HPA automatically adjusts the number of pod replicas based on observed metrics. The most common metric is CPU utilization, but custom and external metrics (requests per second, queue depth, latency percentiles) often provide better scaling signals for web applications. Configure HPA with a target utilization that leaves headroom for traffic spikes — a target of 70% CPU means pods scale up before they're saturated.

k8s/hpa.yaml
apiVersion: autoscaling/v2
kind: HorizontalPodAutoscaler
metadata:
  name: web-api
spec:
  scaleTargetRef:
    apiVersion: apps/v1
    kind: Deployment
    name: web-api
  minReplicas: 3
  maxReplicas: 50
  metrics:
    - type: Resource
      resource:
        name: cpu
        target:
          type: Utilization
          averageUtilization: 70
    - type: Pods
      pods:
        metric:
          name: http_requests_per_second
        target:
          type: AverageValue
          averageValue: "100"
  behavior:
    scaleUp:
      stabilizationWindowSeconds: 60
      policies:
        - type: Percent
          value: 50
          periodSeconds: 60
    scaleDown:
      stabilizationWindowSeconds: 300
      policies:
        - type: Percent
          value: 25
          periodSeconds: 120
tip

Set scaleDown stabilization to at least 5 minutes to prevent flapping during variable traffic. Scaling up should be aggressive; scaling down should be conservative.
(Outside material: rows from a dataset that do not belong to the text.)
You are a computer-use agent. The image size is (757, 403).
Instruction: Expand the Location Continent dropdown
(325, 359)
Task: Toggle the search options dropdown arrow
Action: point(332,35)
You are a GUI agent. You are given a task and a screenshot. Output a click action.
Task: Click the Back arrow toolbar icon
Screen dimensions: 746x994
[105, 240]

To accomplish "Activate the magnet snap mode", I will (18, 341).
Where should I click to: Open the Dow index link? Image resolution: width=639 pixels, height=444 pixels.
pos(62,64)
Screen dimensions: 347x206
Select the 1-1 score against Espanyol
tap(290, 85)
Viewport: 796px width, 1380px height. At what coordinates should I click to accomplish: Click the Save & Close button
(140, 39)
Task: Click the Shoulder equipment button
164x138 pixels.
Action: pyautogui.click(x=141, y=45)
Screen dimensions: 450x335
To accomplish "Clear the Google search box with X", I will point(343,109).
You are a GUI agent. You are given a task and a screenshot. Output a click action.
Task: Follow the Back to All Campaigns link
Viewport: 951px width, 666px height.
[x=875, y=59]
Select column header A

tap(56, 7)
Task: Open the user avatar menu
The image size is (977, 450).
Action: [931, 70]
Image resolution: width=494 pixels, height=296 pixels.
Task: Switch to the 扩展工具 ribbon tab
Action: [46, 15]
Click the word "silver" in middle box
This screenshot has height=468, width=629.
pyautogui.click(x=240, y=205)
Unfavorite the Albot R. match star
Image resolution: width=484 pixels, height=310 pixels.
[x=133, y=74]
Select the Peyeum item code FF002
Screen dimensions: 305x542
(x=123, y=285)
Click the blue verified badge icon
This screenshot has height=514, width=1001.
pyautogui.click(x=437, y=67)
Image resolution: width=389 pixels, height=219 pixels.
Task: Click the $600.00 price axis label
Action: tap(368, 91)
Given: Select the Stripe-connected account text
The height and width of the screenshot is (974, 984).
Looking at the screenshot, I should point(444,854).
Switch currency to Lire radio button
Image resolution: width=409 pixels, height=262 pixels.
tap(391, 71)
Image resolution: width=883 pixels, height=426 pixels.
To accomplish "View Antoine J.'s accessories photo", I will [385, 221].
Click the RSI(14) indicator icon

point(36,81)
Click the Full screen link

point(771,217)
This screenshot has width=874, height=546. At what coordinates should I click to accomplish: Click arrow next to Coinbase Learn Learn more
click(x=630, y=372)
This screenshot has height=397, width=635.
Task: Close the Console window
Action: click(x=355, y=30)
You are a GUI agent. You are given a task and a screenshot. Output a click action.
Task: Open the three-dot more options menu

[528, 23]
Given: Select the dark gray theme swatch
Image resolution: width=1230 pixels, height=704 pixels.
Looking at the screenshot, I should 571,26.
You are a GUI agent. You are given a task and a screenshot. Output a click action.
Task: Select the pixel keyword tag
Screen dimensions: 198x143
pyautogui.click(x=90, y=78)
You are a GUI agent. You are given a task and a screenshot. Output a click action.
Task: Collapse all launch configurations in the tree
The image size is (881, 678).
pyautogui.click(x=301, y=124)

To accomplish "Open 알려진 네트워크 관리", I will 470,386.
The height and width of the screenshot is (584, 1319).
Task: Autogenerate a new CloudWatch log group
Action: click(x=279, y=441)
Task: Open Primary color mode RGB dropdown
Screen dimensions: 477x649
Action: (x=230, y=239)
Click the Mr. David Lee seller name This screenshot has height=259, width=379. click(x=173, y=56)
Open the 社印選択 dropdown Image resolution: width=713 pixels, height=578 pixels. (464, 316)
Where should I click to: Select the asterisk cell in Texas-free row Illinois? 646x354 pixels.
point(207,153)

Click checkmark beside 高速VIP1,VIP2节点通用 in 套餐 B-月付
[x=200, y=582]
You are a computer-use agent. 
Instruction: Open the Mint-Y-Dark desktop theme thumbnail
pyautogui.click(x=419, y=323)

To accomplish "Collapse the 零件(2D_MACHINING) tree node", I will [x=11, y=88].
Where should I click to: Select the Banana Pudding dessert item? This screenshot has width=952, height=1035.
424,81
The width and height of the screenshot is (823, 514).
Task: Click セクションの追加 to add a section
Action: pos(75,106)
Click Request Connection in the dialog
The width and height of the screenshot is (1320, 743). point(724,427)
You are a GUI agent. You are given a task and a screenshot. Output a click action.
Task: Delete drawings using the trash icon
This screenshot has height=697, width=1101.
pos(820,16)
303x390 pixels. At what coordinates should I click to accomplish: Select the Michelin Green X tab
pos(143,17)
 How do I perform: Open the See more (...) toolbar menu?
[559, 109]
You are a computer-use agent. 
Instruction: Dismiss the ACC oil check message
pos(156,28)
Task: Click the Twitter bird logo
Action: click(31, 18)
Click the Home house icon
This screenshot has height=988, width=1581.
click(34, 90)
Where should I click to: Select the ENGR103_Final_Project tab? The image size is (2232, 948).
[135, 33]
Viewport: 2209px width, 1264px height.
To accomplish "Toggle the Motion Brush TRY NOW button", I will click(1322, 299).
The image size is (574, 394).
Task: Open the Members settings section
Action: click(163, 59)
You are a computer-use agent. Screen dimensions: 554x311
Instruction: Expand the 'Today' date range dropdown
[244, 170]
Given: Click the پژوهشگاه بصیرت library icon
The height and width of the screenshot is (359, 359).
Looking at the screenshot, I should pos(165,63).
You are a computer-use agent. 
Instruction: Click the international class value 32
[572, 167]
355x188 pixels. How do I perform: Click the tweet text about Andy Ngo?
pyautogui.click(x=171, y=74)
Resource Requests and Limits

Accurate resource requests are the foundation of effective autoscaling. Requests determine scheduling — the scheduler places pods on nodes with sufficient unreserved resources. Limits cap resource usage and trigger OOM kills or CPU throttling. Set requests based on observed steady-state usage (p50-p75 of actual consumption) and limits at 2-3x requests to accommodate burst traffic. Under-requesting leads to overcommitted nodes and degraded performance; over-requesting wastes capacity and increases costs.

  • Set CPU requests to the p50-p75 of observed steady-state usage
  • Set memory requests to the p90 of observed usage (memory is incompressible)
  • Set CPU limits to 2-3x requests, or omit them entirely in non-critical namespaces
  • Set memory limits close to requests — memory overcommit causes OOM kills
  • Use Vertical Pod Autoscaler in recommendation mode to discover optimal values

Cluster Autoscaling

Cluster Autoscaler (CA) adds or removes nodes based on pending pods and node utilization. When pods can't be scheduled due to insufficient resources, CA provisions new nodes. When nodes are underutilized (below 50% resource allocation by default), CA cordons and drains them. Configure CA with appropriate node group sizes, scale-down delays, and priority expanders to balance cost and availability.

warning

Cluster autoscaler can take 2-5 minutes to provision new nodes. For latency-sensitive workloads, maintain buffer capacity with pod priority and preemption, or use Karpenter for faster provisioning.

Capacity Planning and Load Testing

Autoscaling is not a substitute for capacity planning. Understand your application's resource profile under load through regular load testing. Identify the scaling bottleneck — is it CPU, memory, database connections, or external API rate limits? Determine the maximum pods your application can scale to before hitting infrastructure limits (database connection pools, load balancer limits, DNS resolution rates). Plan for peak capacity at 2x your expected maximum to handle unexpected traffic surges.